61 In written submissions, the Commissioner argued that the primary judge was misled by Redrow, a judgment of the House of Lords. Redrow concerned a builder who entered into incentive arrangements with real estate agents and prospective purchasers that it would pay the agent's fee on a prospective purchaser's existing home plus value added tax if the prospective purchaser completed the purchase of a house from the taxpayer builder. Considering that the estate agent received its instructions from the builder and, providing the prospective purchasers completed the purchase from the builder, the builder paid for the services that were supplied by the agent, their Lordships held that the transaction between the builder and the agent was a supply of services. Lord Millett summed up by saying (at 419) that it was "sufficient that the taxpayer obtained something of value in return for the payment of the agents' fees in those cases where it became liable to pay them, and that it obtained what was obtained for the purposes of the taxpayer's business". The matter was to be considered from the taxpayer's point of view, and the fact that another person also received a service as part of the same transaction did not deprive the taxpayer of its entitlement to deduct the value added tax as input tax.
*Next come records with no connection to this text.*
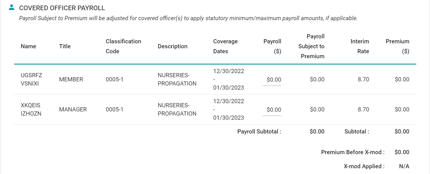
Task: Click the Description column header
Action: tap(173, 46)
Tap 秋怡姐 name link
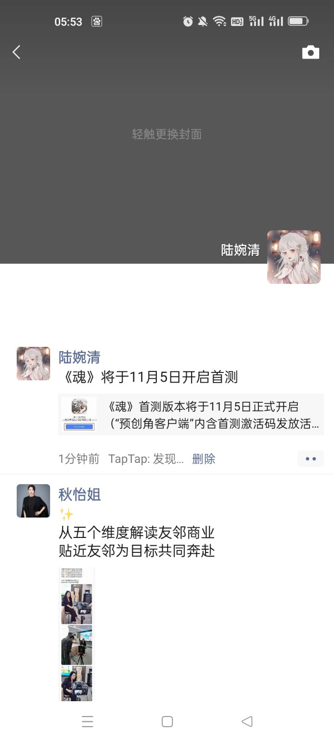This screenshot has height=742, width=334. (x=79, y=494)
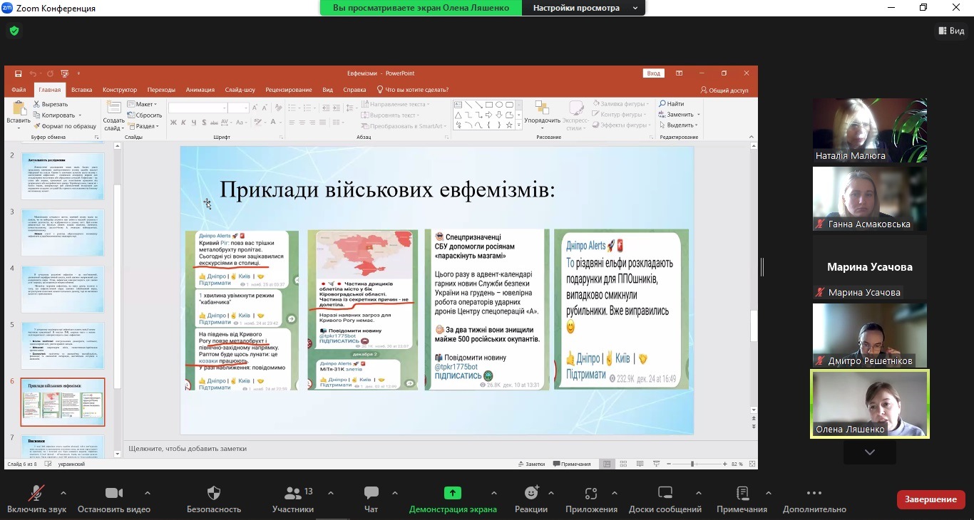Toggle speaker view on Олена Ляшенко tile
Screen dimensions: 974x520
click(869, 403)
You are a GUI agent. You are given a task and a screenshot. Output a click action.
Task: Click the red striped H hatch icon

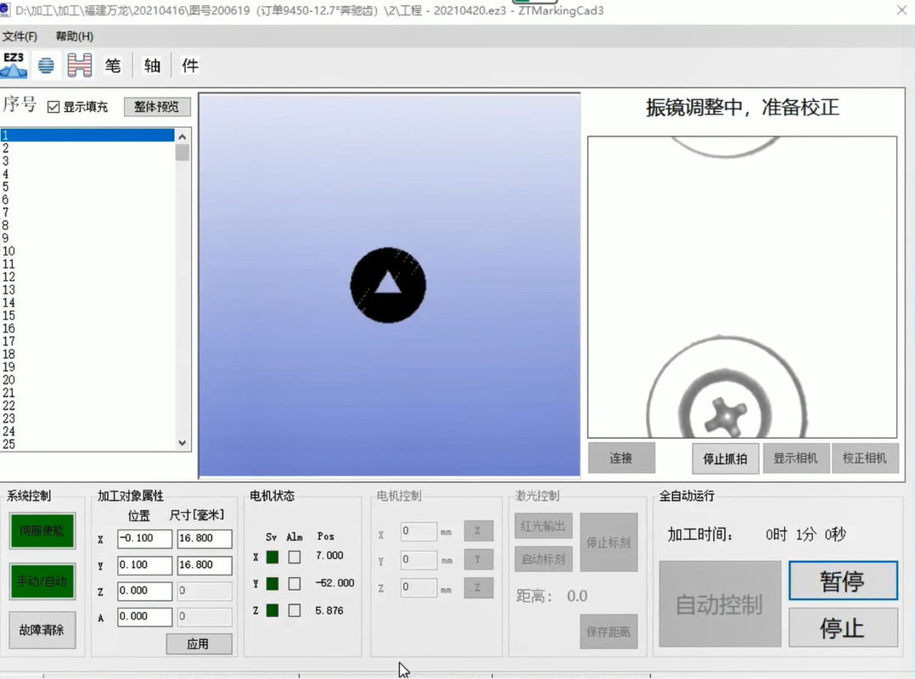[x=80, y=65]
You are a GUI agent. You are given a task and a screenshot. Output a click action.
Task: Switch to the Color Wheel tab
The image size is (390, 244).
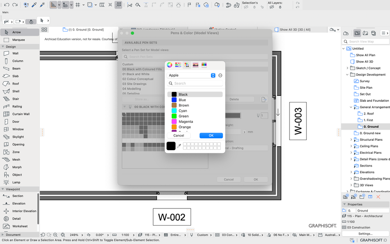click(170, 65)
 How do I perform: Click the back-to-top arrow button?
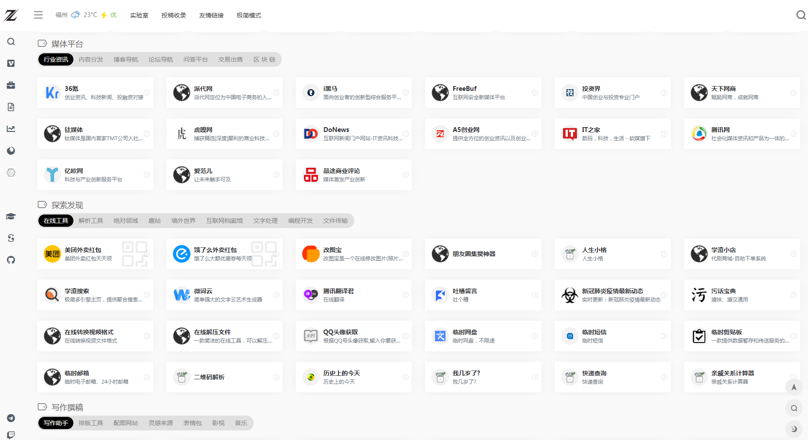click(x=794, y=387)
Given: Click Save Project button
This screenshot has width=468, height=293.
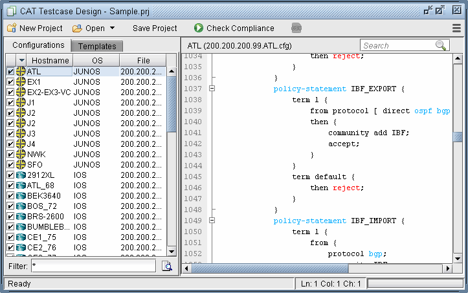Looking at the screenshot, I should (x=155, y=28).
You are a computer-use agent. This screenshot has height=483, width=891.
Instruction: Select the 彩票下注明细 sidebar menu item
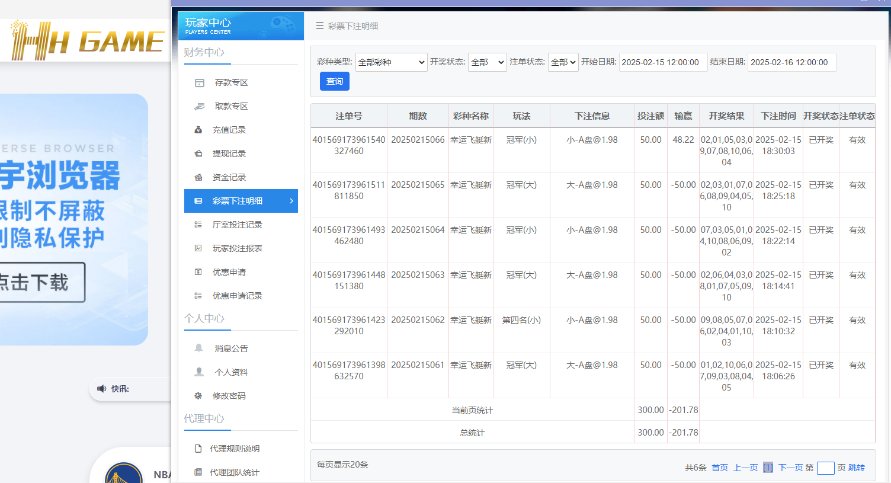coord(241,201)
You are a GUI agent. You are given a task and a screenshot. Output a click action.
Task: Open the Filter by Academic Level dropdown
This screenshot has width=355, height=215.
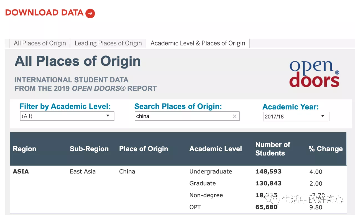pyautogui.click(x=67, y=116)
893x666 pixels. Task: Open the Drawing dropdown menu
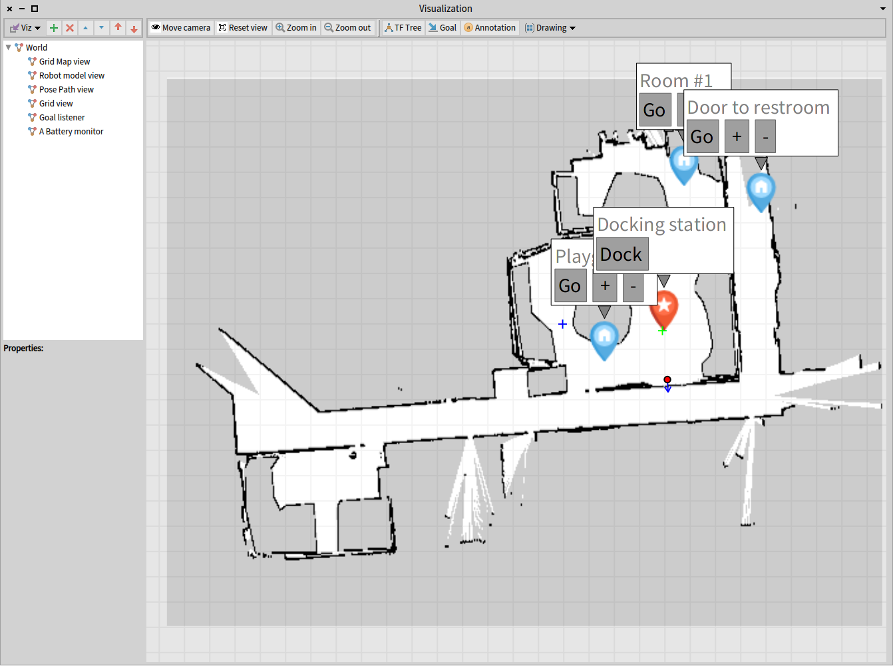550,28
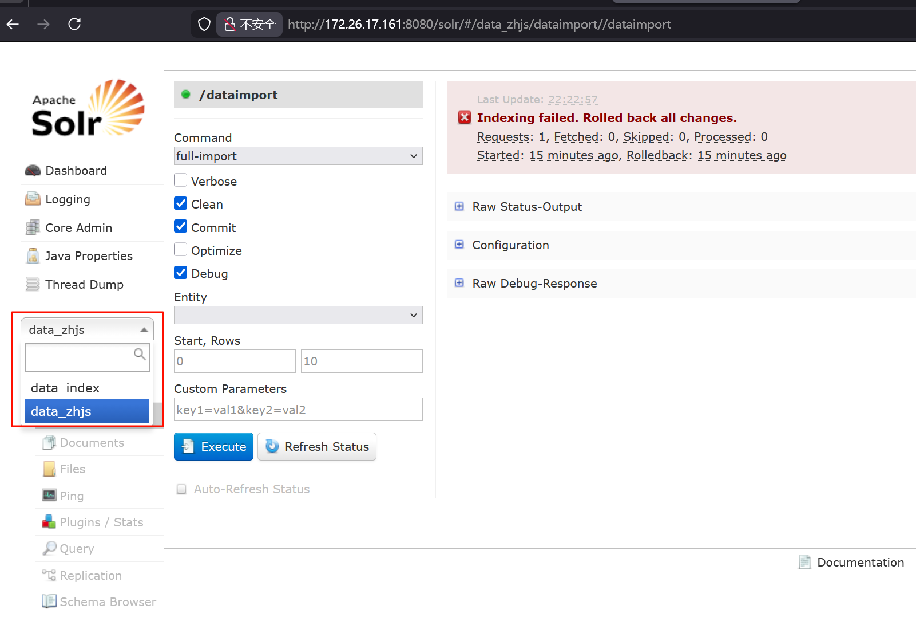The width and height of the screenshot is (916, 633).
Task: Click the Core Admin icon
Action: pyautogui.click(x=33, y=227)
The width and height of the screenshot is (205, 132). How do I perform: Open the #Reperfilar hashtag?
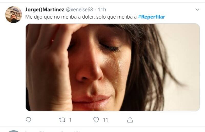click(x=151, y=17)
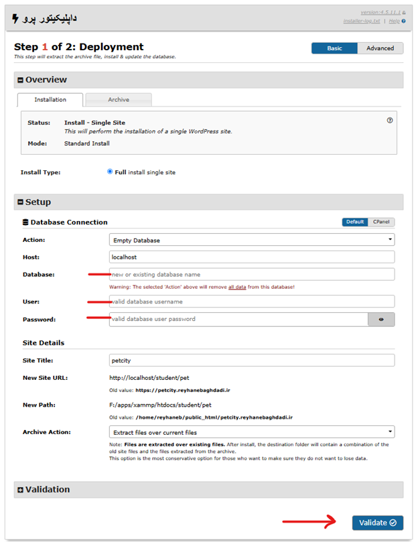Click in the Database name input field
Viewport: 418px width, 542px height.
252,275
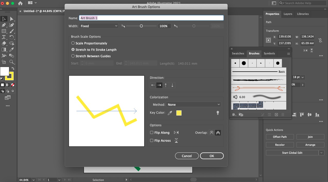Select Stretch Between Guides option

[x=91, y=56]
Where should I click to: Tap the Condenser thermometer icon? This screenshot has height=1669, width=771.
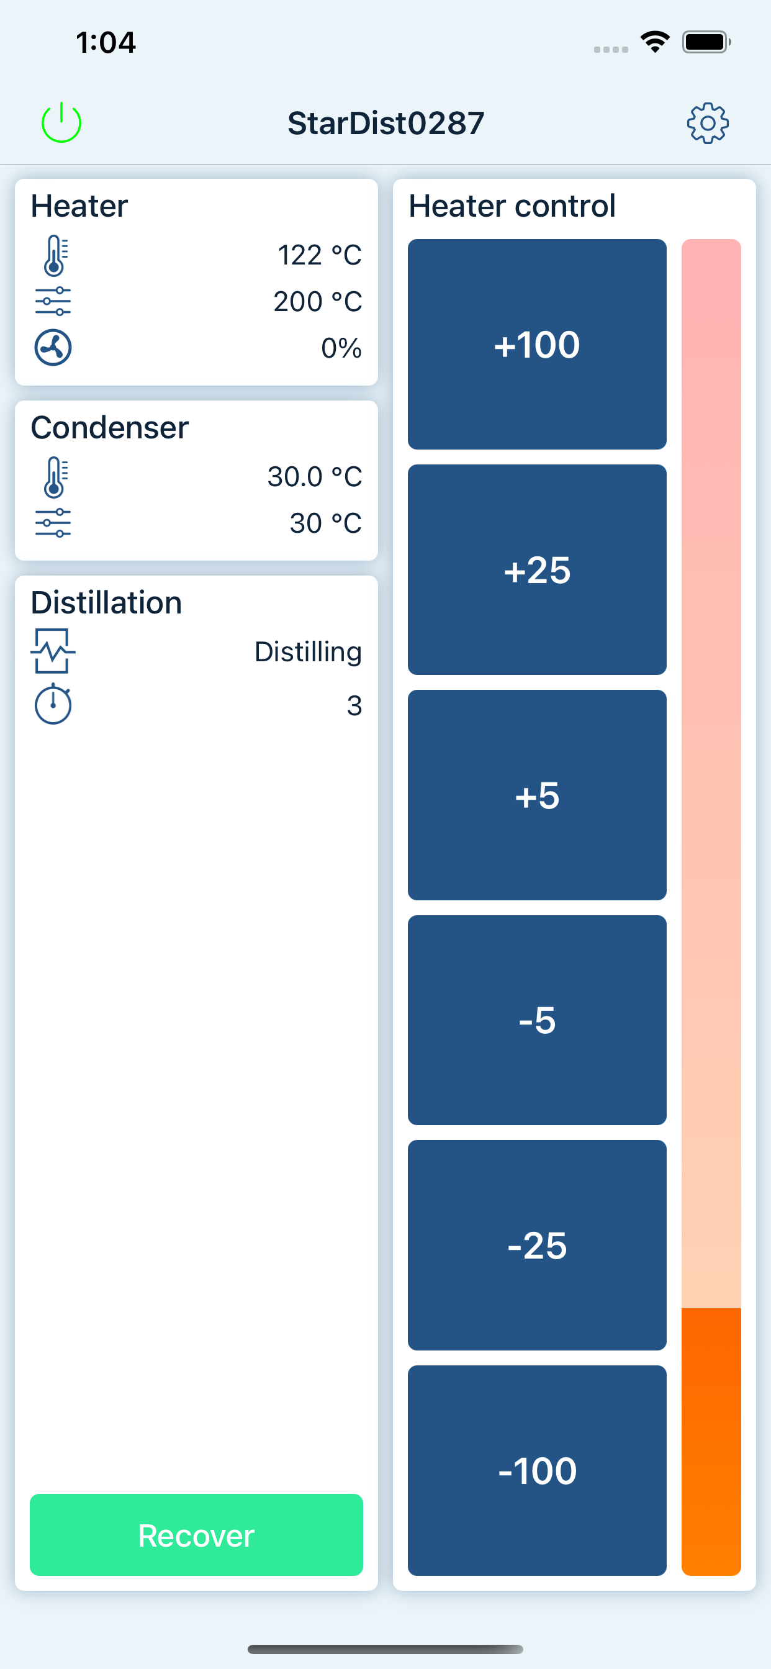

62 Plainly enough, the issue under consideration in Redrow arose in different circumstances from the present and was decided under different (though not dissimilar) taxation legislation. The primary judge quite properly referred to the approach in Redrow, but made it very clear that she was not treating it as necessarily governing the case before her. As her Honour herself acknowledged (at [41]), "[u]ltimately, we are driven back to the words of the GST Act". Her Honour reasoned to a conclusion by reference to the provisions of the GST Act, as she was required to do.
63 For the reasons explained, there was a taxable supply within the meaning of s 11-5(b) of the GST Act.
64 The third requirement for there to be a creditable acquisition is that set down in s 11-5(c) of the GST Act. This requirement is that "you" provide, or are liable to provide, consideration for the supply. Again, "you" for present purposes means the DOT.
65 We consider that the s 11-5(c) was satisfied because the DOT was liable to provide, and did provide, consideration for the supply made to it by the taxicab operator in each MPTP trip.
66 Pursuant to s 9-15(1) of the GST Act, the term 'consideration' includes:
(a) any payment, or any act or forbearance, in connection with a supply of anything; and
(b) any payment, or any act or forbearance, in response to or for the inducement of a supply of anything.